Code snippets for model inference:

# Implementation in Python

# invoke_model
story = bedrock_client.invoke_model(**kwargs)

#  invoke_model_with_response_stream
story = bedrock_client.invoke_model_with_response_stream(**kwargs)
stream = story.get('body)
if stream:
    for event in stream:
        chunk = event.get('chunk)
        if chunk:
            print(json.loads(chunk.get('bytes').get('completion'), end=""))

// Implementation in Nodejs

private invokeTextModel = async (prompt: string, maxToken: number): Promise<string> => {
        // construct model API payload
        const input = this.constructStoryRequestPayload(prompt, maxToken)
        const command = new InvokeModelCommand(input);
        // InvokeModelRequest
        const response = await this.bedrockRuntimeClient.send(command);
        const story = response.body.transformToString()
        // get the text body
        const parsedStory = JSON.parse(story)
        return parsedStory.completions[0].data.text

With three simple steps we could generate the story from a topic! API response is returned in Json format and all we need to do is to destruct the generated text from response object.

Extract the generated text

Here is the steps to extract the story content from the API response:

story_stream = json.loads(story.get('body').read())
story_content = story_stream.get('completions')[0].get('data').get('text')

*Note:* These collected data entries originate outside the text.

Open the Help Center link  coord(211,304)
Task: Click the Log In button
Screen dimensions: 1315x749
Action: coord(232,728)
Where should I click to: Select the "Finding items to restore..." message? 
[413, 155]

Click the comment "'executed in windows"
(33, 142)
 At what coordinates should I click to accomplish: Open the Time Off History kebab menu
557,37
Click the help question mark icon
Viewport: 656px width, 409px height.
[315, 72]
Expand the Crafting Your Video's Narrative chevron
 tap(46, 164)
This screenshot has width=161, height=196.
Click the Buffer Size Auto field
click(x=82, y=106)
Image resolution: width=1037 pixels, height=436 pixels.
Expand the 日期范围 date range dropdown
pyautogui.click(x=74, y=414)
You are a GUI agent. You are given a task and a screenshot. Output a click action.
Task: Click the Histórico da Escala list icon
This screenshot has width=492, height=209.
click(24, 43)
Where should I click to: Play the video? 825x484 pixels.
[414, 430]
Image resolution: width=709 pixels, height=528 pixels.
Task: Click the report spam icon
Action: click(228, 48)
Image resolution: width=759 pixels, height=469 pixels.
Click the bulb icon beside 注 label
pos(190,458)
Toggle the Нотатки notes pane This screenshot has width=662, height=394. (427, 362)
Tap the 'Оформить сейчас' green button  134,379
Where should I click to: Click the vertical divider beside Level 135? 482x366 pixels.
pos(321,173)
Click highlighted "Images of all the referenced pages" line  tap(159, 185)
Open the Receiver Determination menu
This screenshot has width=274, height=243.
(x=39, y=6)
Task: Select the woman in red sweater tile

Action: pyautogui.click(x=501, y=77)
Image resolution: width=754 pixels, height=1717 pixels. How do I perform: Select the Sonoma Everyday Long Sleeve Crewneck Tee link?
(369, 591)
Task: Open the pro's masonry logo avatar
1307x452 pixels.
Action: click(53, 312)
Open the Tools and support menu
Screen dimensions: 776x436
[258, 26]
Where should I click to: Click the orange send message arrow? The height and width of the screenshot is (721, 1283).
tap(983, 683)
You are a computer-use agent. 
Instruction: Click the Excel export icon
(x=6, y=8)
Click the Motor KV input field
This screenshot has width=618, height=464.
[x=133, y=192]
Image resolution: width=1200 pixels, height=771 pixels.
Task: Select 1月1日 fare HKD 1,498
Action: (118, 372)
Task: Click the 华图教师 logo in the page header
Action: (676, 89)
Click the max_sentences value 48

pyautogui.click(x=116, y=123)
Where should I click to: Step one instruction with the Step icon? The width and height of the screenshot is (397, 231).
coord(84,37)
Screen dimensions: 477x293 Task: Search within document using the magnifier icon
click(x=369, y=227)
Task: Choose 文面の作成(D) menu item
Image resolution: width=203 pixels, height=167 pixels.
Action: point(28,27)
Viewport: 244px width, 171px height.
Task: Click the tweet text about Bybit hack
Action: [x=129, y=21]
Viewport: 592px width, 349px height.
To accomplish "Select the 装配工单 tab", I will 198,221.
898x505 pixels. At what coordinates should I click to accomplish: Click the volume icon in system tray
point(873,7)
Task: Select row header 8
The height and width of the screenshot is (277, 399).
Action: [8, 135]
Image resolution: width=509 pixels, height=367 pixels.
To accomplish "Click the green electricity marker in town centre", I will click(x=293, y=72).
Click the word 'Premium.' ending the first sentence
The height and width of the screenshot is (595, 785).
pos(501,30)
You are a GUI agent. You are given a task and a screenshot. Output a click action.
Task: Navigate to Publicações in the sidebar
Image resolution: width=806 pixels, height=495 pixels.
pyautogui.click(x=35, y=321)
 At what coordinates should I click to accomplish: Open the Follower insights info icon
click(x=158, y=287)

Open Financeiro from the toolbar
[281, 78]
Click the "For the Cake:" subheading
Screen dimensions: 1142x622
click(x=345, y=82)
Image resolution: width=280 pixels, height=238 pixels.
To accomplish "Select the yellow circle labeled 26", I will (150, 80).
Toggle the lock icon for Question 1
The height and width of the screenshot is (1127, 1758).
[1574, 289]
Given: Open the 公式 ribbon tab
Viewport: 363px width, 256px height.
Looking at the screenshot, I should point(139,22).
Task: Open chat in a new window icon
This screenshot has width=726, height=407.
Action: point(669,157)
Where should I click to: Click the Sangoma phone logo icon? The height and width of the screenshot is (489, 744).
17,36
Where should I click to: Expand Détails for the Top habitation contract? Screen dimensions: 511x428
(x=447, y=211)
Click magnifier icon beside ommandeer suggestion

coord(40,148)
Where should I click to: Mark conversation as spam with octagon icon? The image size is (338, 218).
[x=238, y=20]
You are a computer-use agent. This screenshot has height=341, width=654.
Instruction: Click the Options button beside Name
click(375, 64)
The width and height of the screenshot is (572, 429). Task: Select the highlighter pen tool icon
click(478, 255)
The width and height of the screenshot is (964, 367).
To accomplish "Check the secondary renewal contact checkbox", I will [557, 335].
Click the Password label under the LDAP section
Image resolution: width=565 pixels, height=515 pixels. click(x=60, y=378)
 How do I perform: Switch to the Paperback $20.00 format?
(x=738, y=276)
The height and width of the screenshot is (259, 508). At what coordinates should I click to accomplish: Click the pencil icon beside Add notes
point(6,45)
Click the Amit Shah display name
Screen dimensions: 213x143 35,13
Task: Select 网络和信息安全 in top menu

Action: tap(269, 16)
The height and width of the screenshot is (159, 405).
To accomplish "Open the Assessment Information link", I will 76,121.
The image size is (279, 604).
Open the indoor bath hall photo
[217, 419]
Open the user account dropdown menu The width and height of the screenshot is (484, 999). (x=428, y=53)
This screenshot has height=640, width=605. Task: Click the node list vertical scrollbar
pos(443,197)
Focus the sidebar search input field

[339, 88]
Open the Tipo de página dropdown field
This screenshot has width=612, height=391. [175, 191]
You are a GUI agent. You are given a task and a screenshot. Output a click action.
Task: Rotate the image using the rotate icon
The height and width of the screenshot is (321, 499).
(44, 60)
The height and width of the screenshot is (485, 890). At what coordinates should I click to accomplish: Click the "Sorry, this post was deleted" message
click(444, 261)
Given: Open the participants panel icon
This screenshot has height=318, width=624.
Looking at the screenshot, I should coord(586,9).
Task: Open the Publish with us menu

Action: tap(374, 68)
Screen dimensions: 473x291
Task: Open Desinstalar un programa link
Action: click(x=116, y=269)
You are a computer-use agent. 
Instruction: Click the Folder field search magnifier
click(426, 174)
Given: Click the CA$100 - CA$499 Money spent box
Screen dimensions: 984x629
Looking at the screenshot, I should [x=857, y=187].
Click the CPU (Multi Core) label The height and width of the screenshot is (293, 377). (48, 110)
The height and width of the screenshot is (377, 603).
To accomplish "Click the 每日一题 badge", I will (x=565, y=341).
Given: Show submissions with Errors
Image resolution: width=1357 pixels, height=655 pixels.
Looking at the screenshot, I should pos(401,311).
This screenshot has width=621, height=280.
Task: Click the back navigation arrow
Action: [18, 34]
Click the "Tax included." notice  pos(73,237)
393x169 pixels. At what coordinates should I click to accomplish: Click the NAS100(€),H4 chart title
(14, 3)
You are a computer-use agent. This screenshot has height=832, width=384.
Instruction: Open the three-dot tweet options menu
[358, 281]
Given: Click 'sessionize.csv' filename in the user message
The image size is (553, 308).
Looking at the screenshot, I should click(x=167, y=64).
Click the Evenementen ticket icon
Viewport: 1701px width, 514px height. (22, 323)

We still need another API to complete the Story Telling app. To create illustrations based on a generated story, repeat the 3 simple steps from previous API and simply utilise the “stable-diffusion-xl-v0” model from the “Stability AI” category to generate image based on the provided content. It’s that easy!

Final Words

I’ve always been a fan of keeping things simple and staying grounded in the fundamentals. It’s a great way to uncover new ideas, explore, and learn, all while having a good time building cool stuff.

In this two-part blog post, my goal was to introduce you to Amazon Bedrock, showcase its features, and demonstrate how you can easily integrate various FMs into your APIs to build amazing generative AI-powered applications.

I hope you’ve found it valuable. Now that you have a solid foundation of Amazon Bedrock and you know how to get inference from a basic model within Amazon Bedrock in 3 simple steps feel free to build upon it and explore even further! The possibilities are endless.